Entries on where items appear

------------------------------------------------------------

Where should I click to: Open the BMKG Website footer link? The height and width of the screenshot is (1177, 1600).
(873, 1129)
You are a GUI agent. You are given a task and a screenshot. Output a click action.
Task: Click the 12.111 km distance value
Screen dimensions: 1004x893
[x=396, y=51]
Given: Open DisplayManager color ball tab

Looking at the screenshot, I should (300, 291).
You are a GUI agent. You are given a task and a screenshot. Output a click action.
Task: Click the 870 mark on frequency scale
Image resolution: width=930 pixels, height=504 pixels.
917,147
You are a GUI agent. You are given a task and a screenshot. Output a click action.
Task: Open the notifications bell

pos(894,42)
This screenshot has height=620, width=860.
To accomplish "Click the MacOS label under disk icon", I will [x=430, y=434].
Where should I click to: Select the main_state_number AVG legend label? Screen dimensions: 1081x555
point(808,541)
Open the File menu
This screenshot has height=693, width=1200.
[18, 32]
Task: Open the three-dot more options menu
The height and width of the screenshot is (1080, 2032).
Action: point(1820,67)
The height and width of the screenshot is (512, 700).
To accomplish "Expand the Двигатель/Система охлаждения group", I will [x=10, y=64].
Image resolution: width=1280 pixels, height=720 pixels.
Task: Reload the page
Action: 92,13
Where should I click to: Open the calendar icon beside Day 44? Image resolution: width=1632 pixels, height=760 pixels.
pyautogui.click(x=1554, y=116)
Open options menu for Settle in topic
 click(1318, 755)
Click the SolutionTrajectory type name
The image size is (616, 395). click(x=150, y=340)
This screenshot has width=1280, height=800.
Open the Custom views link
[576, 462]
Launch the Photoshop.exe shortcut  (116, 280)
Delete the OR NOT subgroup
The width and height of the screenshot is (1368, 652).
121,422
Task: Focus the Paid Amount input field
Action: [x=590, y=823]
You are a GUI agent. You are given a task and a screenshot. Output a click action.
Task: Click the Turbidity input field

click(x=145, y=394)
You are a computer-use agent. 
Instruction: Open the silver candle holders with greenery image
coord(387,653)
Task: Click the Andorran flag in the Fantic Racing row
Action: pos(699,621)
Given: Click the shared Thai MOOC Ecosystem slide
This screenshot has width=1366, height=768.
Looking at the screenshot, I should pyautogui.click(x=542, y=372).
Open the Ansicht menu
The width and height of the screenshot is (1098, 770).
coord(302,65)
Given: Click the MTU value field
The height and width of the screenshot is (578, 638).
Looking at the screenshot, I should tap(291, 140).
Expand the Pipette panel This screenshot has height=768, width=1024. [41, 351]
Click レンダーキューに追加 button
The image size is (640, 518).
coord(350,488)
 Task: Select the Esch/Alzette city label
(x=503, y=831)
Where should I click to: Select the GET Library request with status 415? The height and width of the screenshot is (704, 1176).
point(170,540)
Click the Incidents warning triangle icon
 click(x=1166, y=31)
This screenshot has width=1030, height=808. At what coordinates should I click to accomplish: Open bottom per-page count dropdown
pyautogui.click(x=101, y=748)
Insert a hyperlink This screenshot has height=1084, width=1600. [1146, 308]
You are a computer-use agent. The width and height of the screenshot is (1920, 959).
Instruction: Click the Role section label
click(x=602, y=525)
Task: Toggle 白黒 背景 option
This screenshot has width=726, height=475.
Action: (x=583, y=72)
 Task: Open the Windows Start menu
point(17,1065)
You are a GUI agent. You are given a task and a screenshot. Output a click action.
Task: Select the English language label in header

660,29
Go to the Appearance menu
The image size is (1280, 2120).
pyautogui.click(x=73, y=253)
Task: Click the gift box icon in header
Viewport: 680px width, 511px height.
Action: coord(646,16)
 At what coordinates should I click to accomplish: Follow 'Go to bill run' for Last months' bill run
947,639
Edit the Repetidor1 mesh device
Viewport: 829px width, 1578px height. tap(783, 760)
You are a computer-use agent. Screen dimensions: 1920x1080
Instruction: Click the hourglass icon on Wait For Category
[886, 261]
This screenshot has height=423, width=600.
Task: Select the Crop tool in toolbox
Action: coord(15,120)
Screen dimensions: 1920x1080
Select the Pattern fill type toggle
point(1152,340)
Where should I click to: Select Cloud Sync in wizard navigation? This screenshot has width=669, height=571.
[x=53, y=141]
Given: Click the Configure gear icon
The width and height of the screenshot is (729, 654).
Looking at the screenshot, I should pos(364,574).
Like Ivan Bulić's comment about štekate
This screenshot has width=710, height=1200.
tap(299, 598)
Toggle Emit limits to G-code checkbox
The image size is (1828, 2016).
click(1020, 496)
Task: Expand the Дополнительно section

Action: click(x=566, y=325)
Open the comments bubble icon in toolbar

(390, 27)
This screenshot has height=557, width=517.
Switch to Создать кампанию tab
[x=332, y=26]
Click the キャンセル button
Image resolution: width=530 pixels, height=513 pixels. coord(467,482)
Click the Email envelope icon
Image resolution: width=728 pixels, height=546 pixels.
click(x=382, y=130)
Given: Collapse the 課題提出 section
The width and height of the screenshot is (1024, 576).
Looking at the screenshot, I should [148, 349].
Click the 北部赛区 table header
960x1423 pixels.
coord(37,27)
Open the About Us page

------------------------------------------------------------

### Given task
Render the lines above as a Markdown table with two columns, Row and Line, giving each line a row number and omitting the blank lines.

### Solution to this task
| Row | Line |
|---|---|
| 1 | Where should I click to: Open the BMKG Website footer link? The height and width of the screenshot is (1177, 1600). |
| 2 | (873, 1129) |
| 3 | You are a GUI agent. You are given a task and a screenshot. Output a click action. |
| 4 | Task: Click the 12.111 km distance value |
| 5 | Screen dimensions: 1004x893 |
| 6 | [x=396, y=51] |
| 7 | Given: Open DisplayManager color ball tab |
| 8 | Looking at the screenshot, I should (300, 291). |
| 9 | You are a GUI agent. You are given a task and a screenshot. Output a click action. |
| 10 | Task: Click the 870 mark on frequency scale |
| 11 | Image resolution: width=930 pixels, height=504 pixels. |
| 12 | 917,147 |
| 13 | You are a GUI agent. You are given a task and a screenshot. Output a click action. |
| 14 | Task: Open the notifications bell |
| 15 | pos(894,42) |
| 16 | This screenshot has height=620, width=860. |
| 17 | To accomplish "Click the MacOS label under disk icon", I will [x=430, y=434]. |
| 18 | Where should I click to: Select the main_state_number AVG legend label? Screen dimensions: 1081x555 |
| 19 | point(808,541) |
| 20 | Open the File menu |
| 21 | This screenshot has height=693, width=1200. |
| 22 | [18, 32] |
| 23 | Task: Open the three-dot more options menu |
| 24 | The height and width of the screenshot is (1080, 2032). |
| 25 | Action: point(1820,67) |
| 26 | The height and width of the screenshot is (512, 700). |
| 27 | To accomplish "Expand the Двигатель/Система охлаждения group", I will [x=10, y=64]. |
| 28 | Image resolution: width=1280 pixels, height=720 pixels. |
| 29 | Task: Reload the page |
| 30 | Action: 92,13 |
| 31 | Where should I click to: Open the calendar icon beside Day 44? Image resolution: width=1632 pixels, height=760 pixels. |
| 32 | pyautogui.click(x=1554, y=116) |
| 33 | Open options menu for Settle in topic |
| 34 |  click(1318, 755) |
| 35 | Click the SolutionTrajectory type name |
| 36 | The image size is (616, 395). click(x=150, y=340) |
| 37 | This screenshot has width=1280, height=800. |
| 38 | Open the Custom views link |
| 39 | [576, 462] |
| 40 | Launch the Photoshop.exe shortcut  (116, 280) |
| 41 | Delete the OR NOT subgroup |
| 42 | The width and height of the screenshot is (1368, 652). |
| 43 | 121,422 |
| 44 | Task: Focus the Paid Amount input field |
| 45 | Action: [x=590, y=823] |
| 46 | You are a GUI agent. You are given a task and a screenshot. Output a click action. |
| 47 | Task: Click the Turbidity input field |
| 48 | click(x=145, y=394) |
| 49 | You are a computer-use agent.  |
| 50 | Instruction: Open the silver candle holders with greenery image |
| 51 | coord(387,653) |
| 52 | Task: Click the Andorran flag in the Fantic Racing row |
| 53 | Action: pos(699,621) |
| 54 | Given: Click the shared Thai MOOC Ecosystem slide |
| 55 | This screenshot has width=1366, height=768. |
| 56 | Looking at the screenshot, I should pyautogui.click(x=542, y=372). |
| 57 | Open the Ansicht menu |
| 58 | The width and height of the screenshot is (1098, 770). |
| 59 | coord(302,65) |
| 60 | Given: Click the MTU value field |
| 61 | The height and width of the screenshot is (578, 638). |
| 62 | Looking at the screenshot, I should tap(291, 140). |
| 63 | Expand the Pipette panel This screenshot has height=768, width=1024. [41, 351] |
| 64 | Click レンダーキューに追加 button |
| 65 | The image size is (640, 518). |
| 66 | coord(350,488) |
| 67 |  Task: Select the Esch/Alzette city label |
| 68 | (x=503, y=831) |
| 69 | Where should I click to: Select the GET Library request with status 415? The height and width of the screenshot is (704, 1176). |
| 70 | point(170,540) |
| 71 | Click the Incidents warning triangle icon |
| 72 |  click(x=1166, y=31) |
| 73 | This screenshot has width=1030, height=808. At what coordinates should I click to accomplish: Open bottom per-page count dropdown |
| 74 | pyautogui.click(x=101, y=748) |
| 75 | Insert a hyperlink This screenshot has height=1084, width=1600. [1146, 308] |
| 76 | You are a computer-use agent. The width and height of the screenshot is (1920, 959). |
| 77 | Instruction: Click the Role section label |
| 78 | click(x=602, y=525) |
| 79 | Task: Toggle 白黒 背景 option |
| 80 | This screenshot has width=726, height=475. |
| 81 | Action: (x=583, y=72) |
| 82 |  Task: Open the Windows Start menu |
| 83 | point(17,1065) |
| 84 | You are a GUI agent. You are given a task and a screenshot. Output a click action. |
| 85 | Task: Select the English language label in header |
| 86 | 660,29 |
| 87 | Go to the Appearance menu |
| 88 | The image size is (1280, 2120). |
| 89 | pyautogui.click(x=73, y=253) |
| 90 | Task: Click the gift box icon in header |
| 91 | Viewport: 680px width, 511px height. |
| 92 | Action: coord(646,16) |
| 93 |  At what coordinates should I click to accomplish: Follow 'Go to bill run' for Last months' bill run |
| 94 | 947,639 |
| 95 | Edit the Repetidor1 mesh device |
| 96 | Viewport: 829px width, 1578px height. tap(783, 760) |
| 97 | You are a computer-use agent. Screen dimensions: 1920x1080 |
| 98 | Instruction: Click the hourglass icon on Wait For Category |
| 99 | [886, 261] |
| 100 | This screenshot has height=423, width=600. |
| 101 | Task: Select the Crop tool in toolbox |
| 102 | Action: coord(15,120) |
| 103 | Screen dimensions: 1920x1080 |
| 104 | Select the Pattern fill type toggle |
| 105 | point(1152,340) |
| 106 | Where should I click to: Select Cloud Sync in wizard navigation? This screenshot has width=669, height=571. |
| 107 | [x=53, y=141] |
| 108 | Given: Click the Configure gear icon |
| 109 | The width and height of the screenshot is (729, 654). |
| 110 | Looking at the screenshot, I should pos(364,574). |
| 111 | Like Ivan Bulić's comment about štekate |
| 112 | This screenshot has width=710, height=1200. |
| 113 | tap(299, 598) |
| 114 | Toggle Emit limits to G-code checkbox |
| 115 | The image size is (1828, 2016). |
| 116 | click(1020, 496) |
| 117 | Task: Expand the Дополнительно section |
| 118 | Action: click(x=566, y=325) |
| 119 | Open the comments bubble icon in toolbar |
| 120 | (390, 27) |
| 121 | This screenshot has height=557, width=517. |
| 122 | Switch to Создать кампанию tab |
| 123 | [x=332, y=26] |
| 124 | Click the キャンセル button |
| 125 | Image resolution: width=530 pixels, height=513 pixels. coord(467,482) |
| 126 | Click the Email envelope icon |
| 127 | Image resolution: width=728 pixels, height=546 pixels. |
| 128 | click(x=382, y=130) |
| 129 | Given: Collapse the 課題提出 section |
| 130 | The width and height of the screenshot is (1024, 576). |
| 131 | Looking at the screenshot, I should [148, 349]. |
| 132 | Click the 北部赛区 table header |
| 133 | 960x1423 pixels. |
| 134 | coord(37,27) |
| 135 | Open the About Us page |